IME they're good people, and very helpful, but it seems they have all been on dour grumpiness training as part of the brand image.


----------



## Crackle (5 Apr 2016)

Glad to hear nothing has changed since I bought my bike there then


----------



## si_c (5 Apr 2016)

Only ever dealt with them on the phone. Everything has always been as advertised. 

I think the grumpy attitude is free, kinda like those odd chinese restauraunts. It is Yorkshire after all...


----------



## Dogtrousers (5 Apr 2016)

My favourite was the guy explaining that they'd left some spacers on top of the bars rather than cutting the steerer right down "so you can raise them up a bit when your back goes". I'll swear I saw the Grim Reaper sitting in the workshop at the back drinking a cup of tea.


----------



## e-rider (5 Apr 2016)

Dave Davenport said:


> We were in Harrogate last week and I took the opportunity to order a new set of wheels for my tourer. The guy there was a bit vague and wrote down my details etc. on a scrap of paper, didn't want a deposit or payment either. I was a bit dubious about actually getting them but they phoned yesterday for payment and they turned up today exactly as ordered (36 hole LX hubs, Sputnik rims, with heavy duty spokes on the drive side built by Dave Gall, £176 delivered).

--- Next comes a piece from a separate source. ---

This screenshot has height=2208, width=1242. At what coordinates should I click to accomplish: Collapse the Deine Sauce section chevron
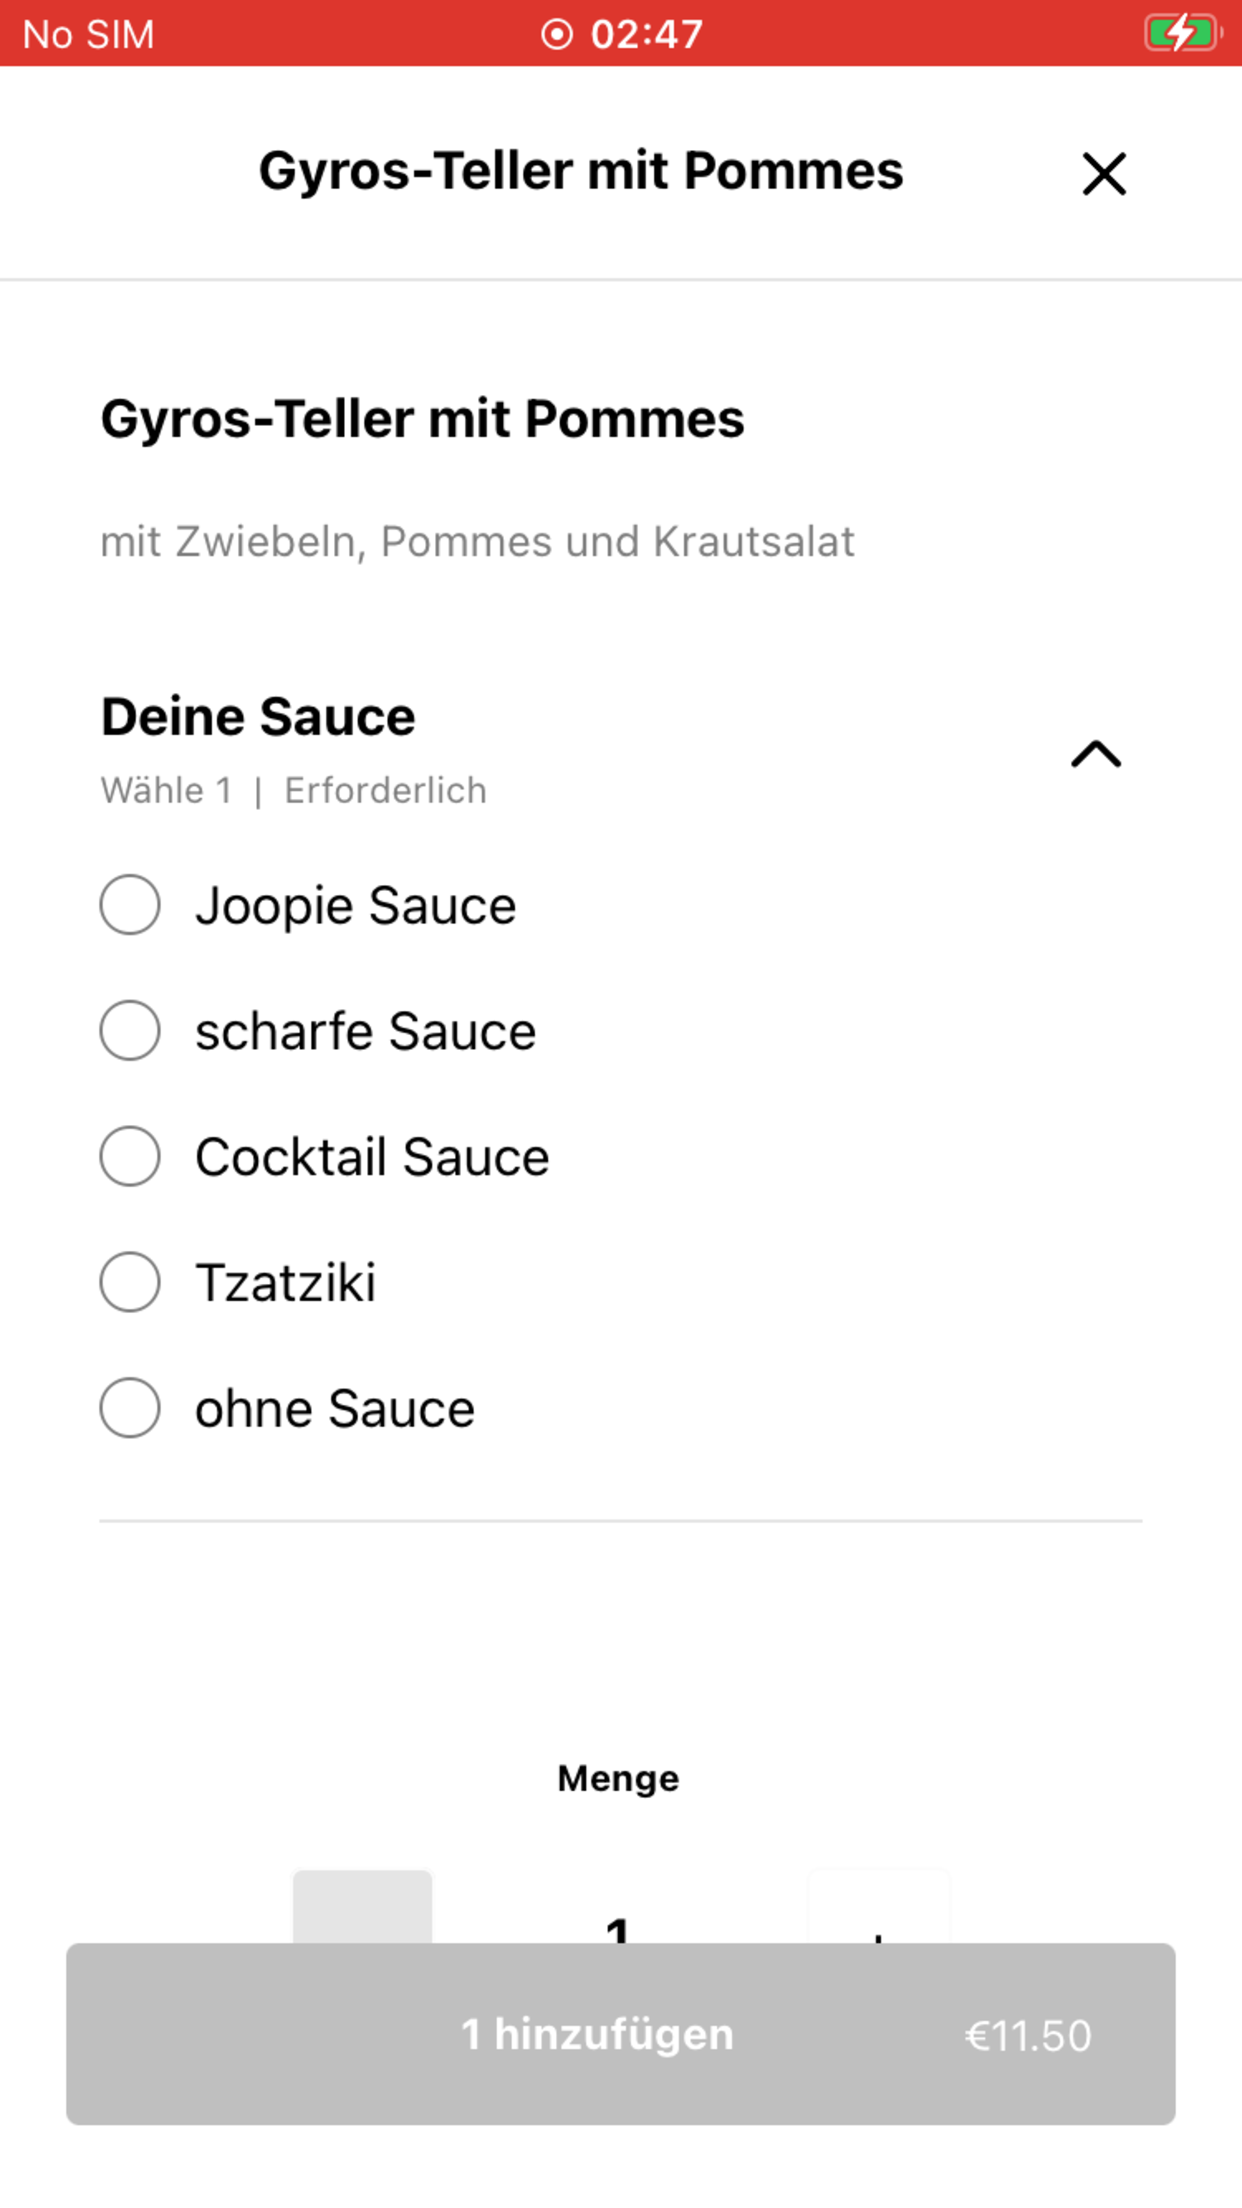[1096, 754]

they are not still building with plain gauge spokes on the drive side are they? The latest Dinosaur technology from Spa Cycles


----------



## Prometheus (5 Apr 2016)

It's nice to know some things in life are rock solid and don't change!
My wheel are fine so far, stood up to all the riggers that Yorkshire can throw
even the Tea.


----------



## slowmotion (5 Apr 2016)

I bought a few chainrings from them as well as my most recent bike. Good people and wonderfully "old school".


----------



## biggs682 (5 Apr 2016)

only ever used them online for some koolstop pads very good service


----------



## Pale Rider (5 Apr 2016)

e-rider said:


> they are not still building with plain gauge spokes on the drive side are they? The latest Dinosaur technology from Spa Cycles



Looks like they are: "...built using double butted spokes throughout except on the driveside rear where plain gauge are utilized for strength..."

Not that I would want to be the man to tell Spa their wheels weren't properly built.

http://www.spacycles.co.uk/products.php?plid=m2b0s178p2235


----------



## classic33 (6 Apr 2016)

Dogtrousers said:


> My favourite was the guy explaining that they'd left some spacers on top of the bars rather than cutting the steerer right down "so you can raise them up a bit when your back goes".* I'll swear I saw the Grim Reaper sitting in the workshop at the back drinking a cup of tea*.


Wasn't me!
I was elsewhere at the time.


----------



## slowmotion (6 Apr 2016)

Here's the absolute classic clip. No arm-waving, look-at-me histrionics. Just simple instructions.
Fantastic!
[media]
View: https://www.youtube.com/watch?v=-XUFVrl0UT4
[/media]


----------



## Incontinentia Buttocks (6 Apr 2016)

slowmotion said:


> Here's the absolute classic clip. No arm-waving, look-at-me histrionics. Just simple instructions.
> Fantastic!
> [media]
> View: https://www.youtube.com/watch?v=-XUFVrl0UT4
> [/media]



Straps, who'd have thought! That man is a genius, and from now on I'm keeping zip ties in my bag.


----------



## slowmotion (6 Apr 2016)

Incontinentia Buttocks said:


> Straps, who'd have thought! That man is a genius, and from now on I'm keeping zip ties in my bag.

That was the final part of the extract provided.